El tapiz de antiguos alumnos de ambos centros de los jesuitas —ICAI e Icade— es el más extenso y tupido del panorama empresarial español, con más de 50.000 alumni registrados. La nómina de directivos célebres es tan amplia que tiene su propia entrada en la Wikipedia . Esta comunidad busca "facilitar el 'networking', la mentoría, el acceso a bolsas de empleo y los eventos exclusivos", según se explica en la página de la Universidad Pontificia Comillas.
La facultad de Icade fue pionera en España en lanzar los estudios de doble grado. En 1960 empezó a ofrecer su famoso E3, que combina estudios en Derecho y Administración de Empresas. Luego extendería la fórmula a otras combinaciones de estudios universitarios. El programa fue tan exitoso que lo acabaron copiando la mayoría de universidades españolas.
Una antigua alumna de Icade, directiva en una multinacional del marketing, reconoce que la calidad de la formación "es excelente", pero cree que si tantos y tantos ex alumnos llegan a puestos directivos es también por otros factores. "Influye el 'networking', por supuesto, pero también influye que buena parte de las familias con dinero de Madrid y alrededores hacen lo posible por enviar allí a sus hijos". Esta ejecutiva recuerda de su etapa de estudiante que "había muchos compañeros con apellidos compuestos, de los que acababas sabiendo de su vida por las páginas de Sociedad del ABC o del Hola".

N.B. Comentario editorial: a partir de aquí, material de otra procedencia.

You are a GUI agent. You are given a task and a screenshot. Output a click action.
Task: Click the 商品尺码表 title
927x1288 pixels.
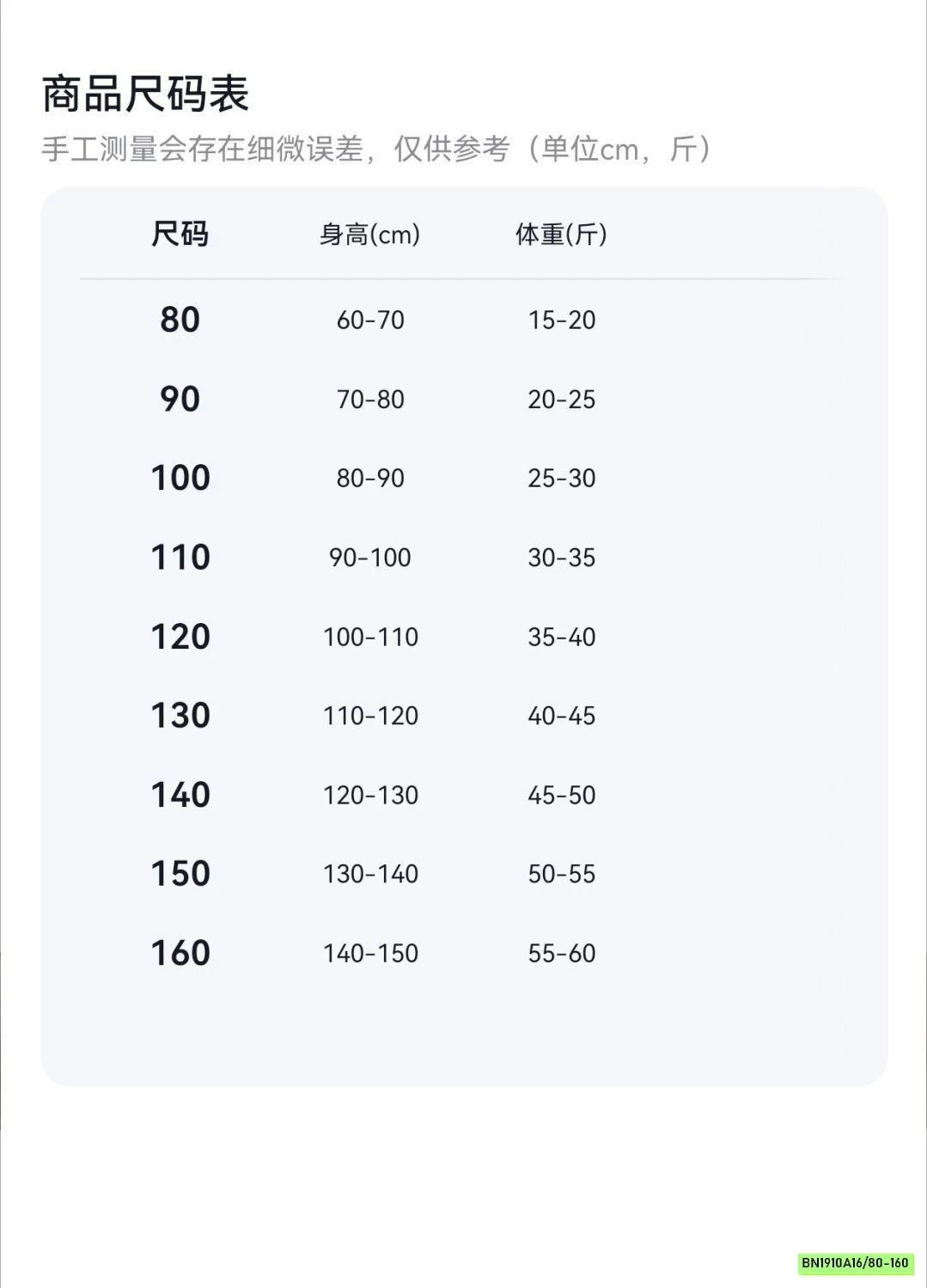click(145, 94)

Ignacio de la Torre, economista jefe de la firma de inversiones Arcano Partners, cuestiona que estas redes de contactos tengan tanta influencia. "En los procesos de selección de directivos se buscan perfiles que tengan ciertas habilidades, que hayan demostrado su capacidad a lo largo de su trayectoria, y a veces, pues proceden del ámbito de la ingeniería, o de ciertas escuelas de negocios, pero si han llegado a esos puestos no es porque un amigo de la universidad les haya enchufado", reflexiona el economista. De la Torre argumenta que, además, "los departamentos de personas buscan perfiles variados, porque se ha demostrado que solo así se construyen equipos más sólidos y exitosos".
Los jesuitas no solo están detrás de la Universidad Pontificia de Comillas. También controlan la Universidad de Deusto, en Bilbao, cantera de buena parte de la élite política y empresarial vasca, especialmente en el ámbito de los banqueros. La cantera de " la Comercial de Deusto " —como se conoce a esta escuela, por su nombre original— es extensa en el sector financiero. Desde José Ignacio Goirgolzarri (ex consejero delegado del BBVA y presidente de Bankia, y luego de CaixaBank, tras la fusión); Emilio Botín (el histórico presidente del Banco Santander, fallecido en 2014, y padre de la actual presidenta, Ana Botín) a Gregorio Villalbeitia, presidente de Kutxabank, pasaron por Deusto. También históricas figuras como José Ángel Sánchez Asiaín (Banco de Bilbao), Emilio Ybarra (BBV), Pedro Luis Uriarte pertenecen a esta cantera.
Además de Icade e ICAI, en Madrid, y la facultad de Deusto, en Bilbao, los jesuitas también controlan en Barcelona Esade, la Escuela Superior de Administración y Dirección de Empresas. Se trata de una escuela de cursos de postgrado para directivos, creada en 1958 en con el empuje de un grupo de empresarios catalanes. Por allí han pasado importantes figuras directivas, como Tomás Muniesa, actual presidente de CaixaBank o Gabriel Escarrer, presidente y consejero delegado de Meliá Hotels International.